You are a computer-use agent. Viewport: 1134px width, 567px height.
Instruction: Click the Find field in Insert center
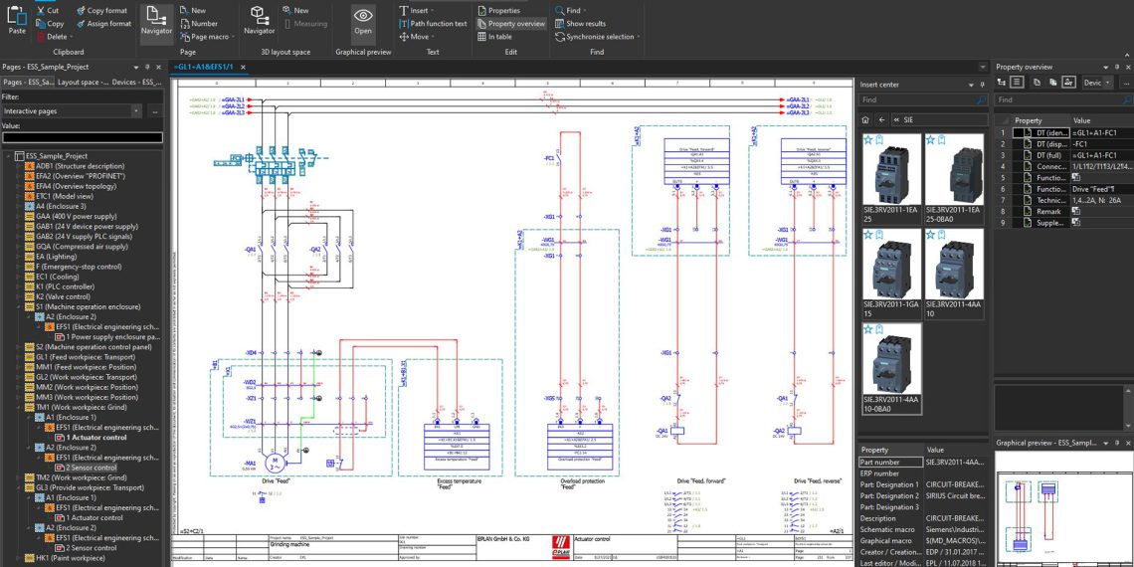pyautogui.click(x=915, y=100)
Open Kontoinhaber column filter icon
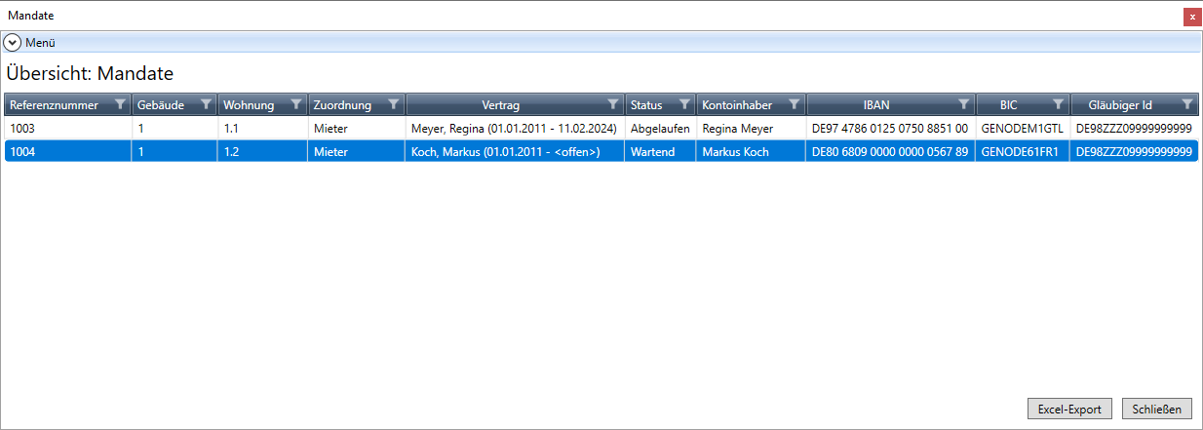The width and height of the screenshot is (1203, 430). 794,104
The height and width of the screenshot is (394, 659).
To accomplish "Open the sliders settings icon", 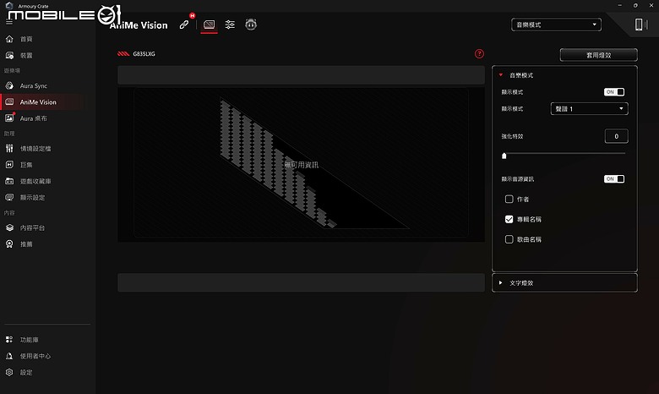I will tap(230, 25).
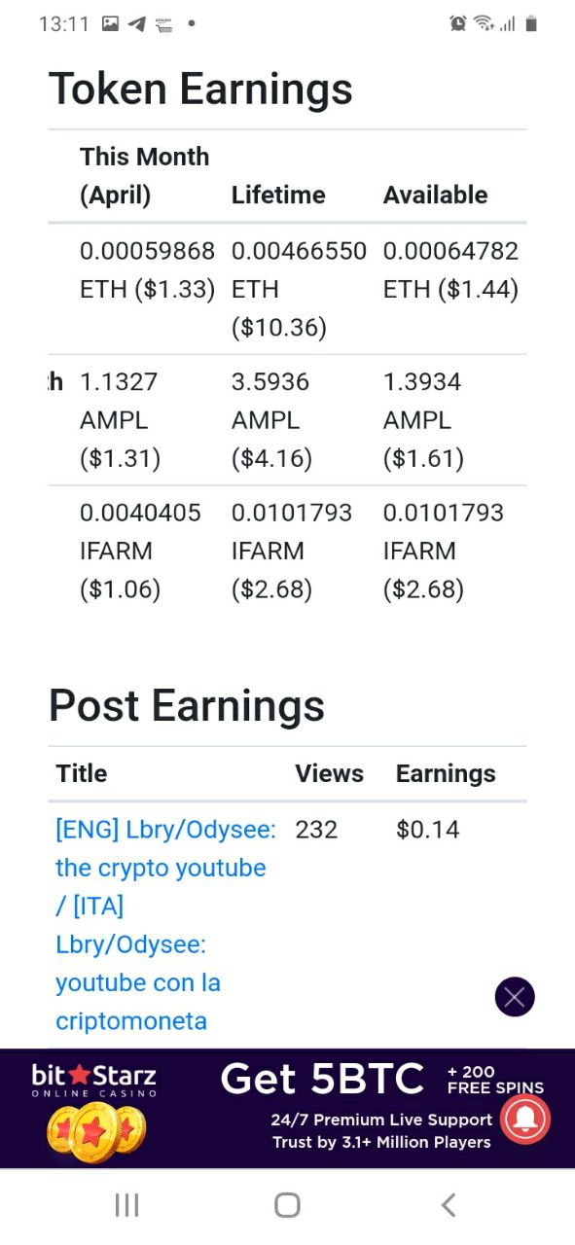Select the Title column header

(82, 773)
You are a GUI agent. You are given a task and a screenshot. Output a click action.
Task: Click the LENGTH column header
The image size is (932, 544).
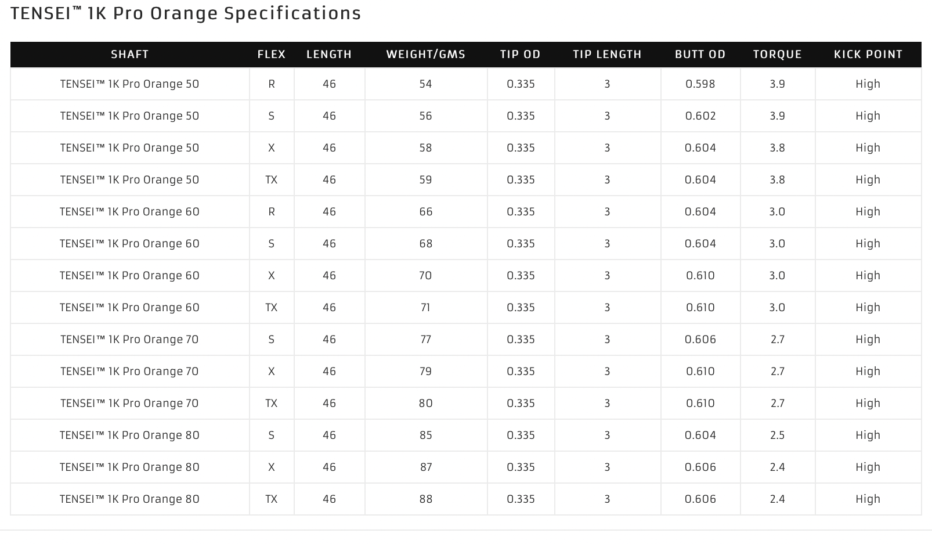329,55
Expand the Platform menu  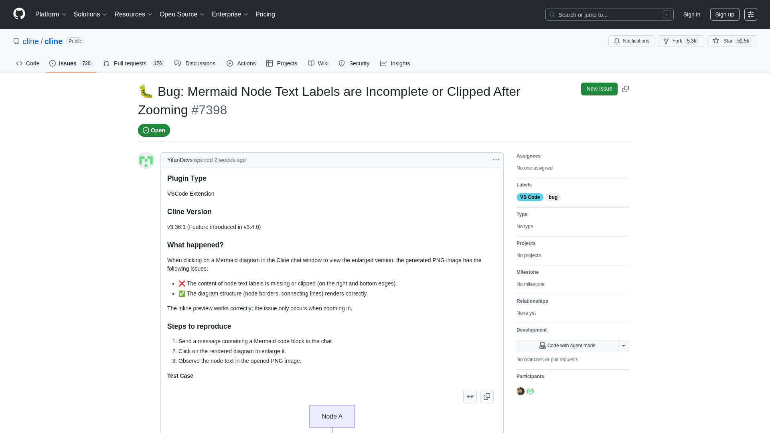51,14

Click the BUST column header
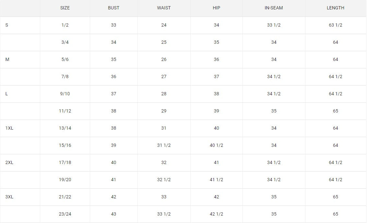point(113,8)
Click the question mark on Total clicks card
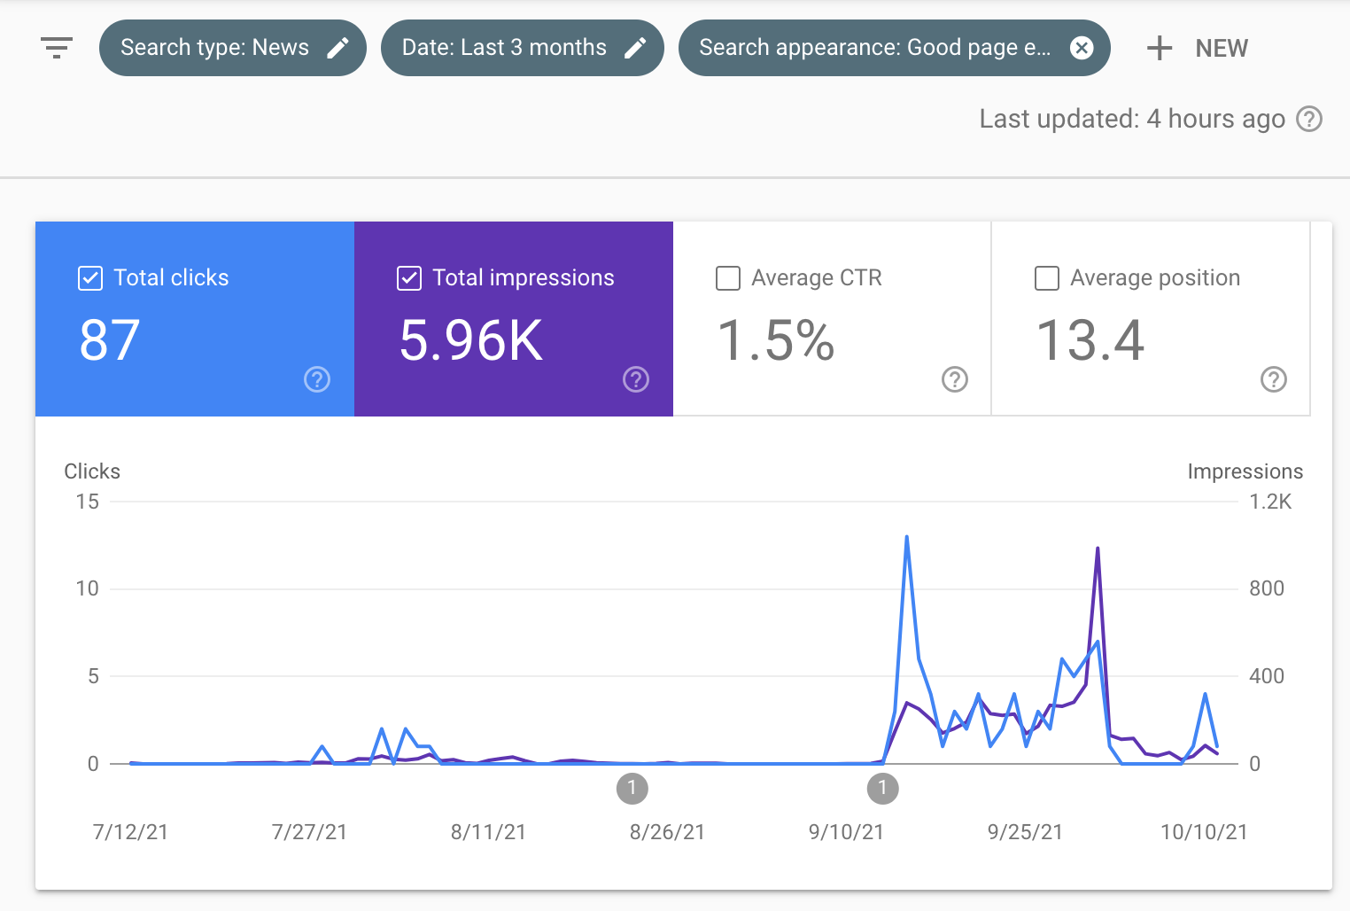Viewport: 1350px width, 911px height. tap(316, 379)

» **Problem to work on**
Starting at the first line of the records and stopping after the line with "The height and", copy each line exactly; pictures stay out.

» **Reply**
You are a computer-use agent. Viewport: 1134px width, 567px height.
Instruction: Click the Find field in Insert center
pyautogui.click(x=915, y=100)
Open Kontoinhaber column filter icon
The width and height of the screenshot is (1203, 430). 794,104
The height and width of the screenshot is (394, 659).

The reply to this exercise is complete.